Find the line containing "Given: Open the", then print it and each line after it through the end of the listing exactly, with no pictures.
══════════
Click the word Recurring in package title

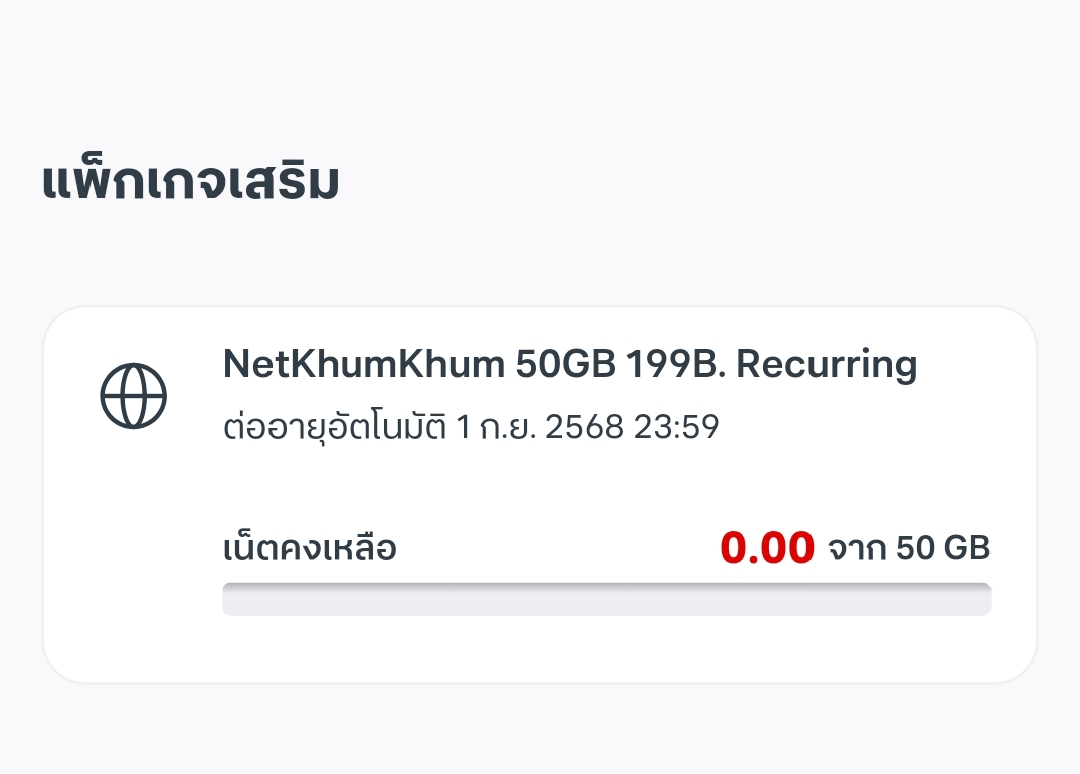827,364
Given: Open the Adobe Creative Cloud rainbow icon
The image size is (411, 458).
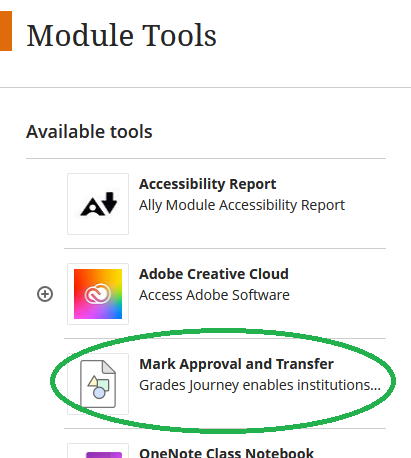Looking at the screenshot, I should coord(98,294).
══════════
Completed task:
Given: Open the Adobe Creative Cloud rainbow icon
The image size is (411, 458).
Looking at the screenshot, I should coord(98,294).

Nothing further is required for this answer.